(GIVEN INFORMATION)
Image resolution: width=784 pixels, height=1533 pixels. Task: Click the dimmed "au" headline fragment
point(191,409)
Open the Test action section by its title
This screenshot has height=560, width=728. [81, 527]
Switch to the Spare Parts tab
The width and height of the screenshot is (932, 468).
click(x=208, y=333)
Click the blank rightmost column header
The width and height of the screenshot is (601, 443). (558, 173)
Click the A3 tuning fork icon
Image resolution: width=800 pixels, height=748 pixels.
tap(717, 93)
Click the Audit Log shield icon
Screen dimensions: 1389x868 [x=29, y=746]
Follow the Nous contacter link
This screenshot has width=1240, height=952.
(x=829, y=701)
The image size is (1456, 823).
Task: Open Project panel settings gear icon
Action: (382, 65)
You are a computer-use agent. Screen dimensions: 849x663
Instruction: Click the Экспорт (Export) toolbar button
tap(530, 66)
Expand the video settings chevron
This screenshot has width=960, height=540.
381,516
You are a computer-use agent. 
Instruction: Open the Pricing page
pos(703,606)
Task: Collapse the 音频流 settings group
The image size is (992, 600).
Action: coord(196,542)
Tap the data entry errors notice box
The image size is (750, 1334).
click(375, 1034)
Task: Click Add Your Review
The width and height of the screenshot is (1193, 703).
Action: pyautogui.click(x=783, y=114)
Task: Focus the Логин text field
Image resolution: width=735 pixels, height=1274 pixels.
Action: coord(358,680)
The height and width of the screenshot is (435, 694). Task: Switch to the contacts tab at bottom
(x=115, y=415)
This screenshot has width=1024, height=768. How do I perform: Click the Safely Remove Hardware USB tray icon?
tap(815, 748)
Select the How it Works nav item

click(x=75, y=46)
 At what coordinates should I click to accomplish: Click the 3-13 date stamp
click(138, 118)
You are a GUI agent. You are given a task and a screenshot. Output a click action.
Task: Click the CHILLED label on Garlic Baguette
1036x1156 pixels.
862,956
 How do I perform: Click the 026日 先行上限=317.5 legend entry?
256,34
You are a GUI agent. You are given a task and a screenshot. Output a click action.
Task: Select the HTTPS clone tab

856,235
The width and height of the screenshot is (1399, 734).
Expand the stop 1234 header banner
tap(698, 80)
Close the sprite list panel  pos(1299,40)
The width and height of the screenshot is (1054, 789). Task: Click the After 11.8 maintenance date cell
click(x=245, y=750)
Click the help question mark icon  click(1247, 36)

(WORK INSTRUCTIONS) Start to finish, copy the material out exactly.

(RESULT OF THE TASK)
Image resolution: width=784 pixels, height=1533 pixels. Task: Click the dimmed "au" headline fragment
point(191,409)
Open the Test action section by its title
This screenshot has height=560, width=728. [81, 527]
Switch to the Spare Parts tab
The width and height of the screenshot is (932, 468).
click(x=208, y=333)
Click the blank rightmost column header
The width and height of the screenshot is (601, 443). (558, 173)
Click the A3 tuning fork icon
Image resolution: width=800 pixels, height=748 pixels.
tap(717, 93)
Click the Audit Log shield icon
Screen dimensions: 1389x868 [x=29, y=746]
Follow the Nous contacter link
This screenshot has width=1240, height=952.
(x=829, y=701)
The image size is (1456, 823).
Task: Open Project panel settings gear icon
Action: (382, 65)
You are a computer-use agent. Screen dimensions: 849x663
Instruction: Click the Экспорт (Export) toolbar button
tap(530, 66)
Expand the video settings chevron
This screenshot has width=960, height=540.
381,516
You are a computer-use agent. 
Instruction: Open the Pricing page
pos(703,606)
Task: Collapse the 音频流 settings group
The image size is (992, 600).
Action: coord(196,542)
Tap the data entry errors notice box
The image size is (750, 1334).
click(375, 1034)
Task: Click Add Your Review
The width and height of the screenshot is (1193, 703).
Action: pyautogui.click(x=783, y=114)
Task: Focus the Логин text field
Image resolution: width=735 pixels, height=1274 pixels.
Action: coord(358,680)
The height and width of the screenshot is (435, 694). Task: Switch to the contacts tab at bottom
(x=115, y=415)
This screenshot has width=1024, height=768. How do I perform: Click the Safely Remove Hardware USB tray icon?
tap(815, 748)
Select the How it Works nav item

click(x=75, y=46)
 At what coordinates should I click to accomplish: Click the 3-13 date stamp
click(138, 118)
You are a GUI agent. You are given a task and a screenshot. Output a click action.
Task: Click the CHILLED label on Garlic Baguette
1036x1156 pixels.
862,956
 How do I perform: Click the 026日 先行上限=317.5 legend entry?
256,34
You are a GUI agent. You are given a task and a screenshot. Output a click action.
Task: Select the HTTPS clone tab

856,235
The width and height of the screenshot is (1399, 734).
Expand the stop 1234 header banner
tap(698, 80)
Close the sprite list panel  pos(1299,40)
The width and height of the screenshot is (1054, 789). Task: Click the After 11.8 maintenance date cell
click(x=245, y=750)
Click the help question mark icon  click(1247, 36)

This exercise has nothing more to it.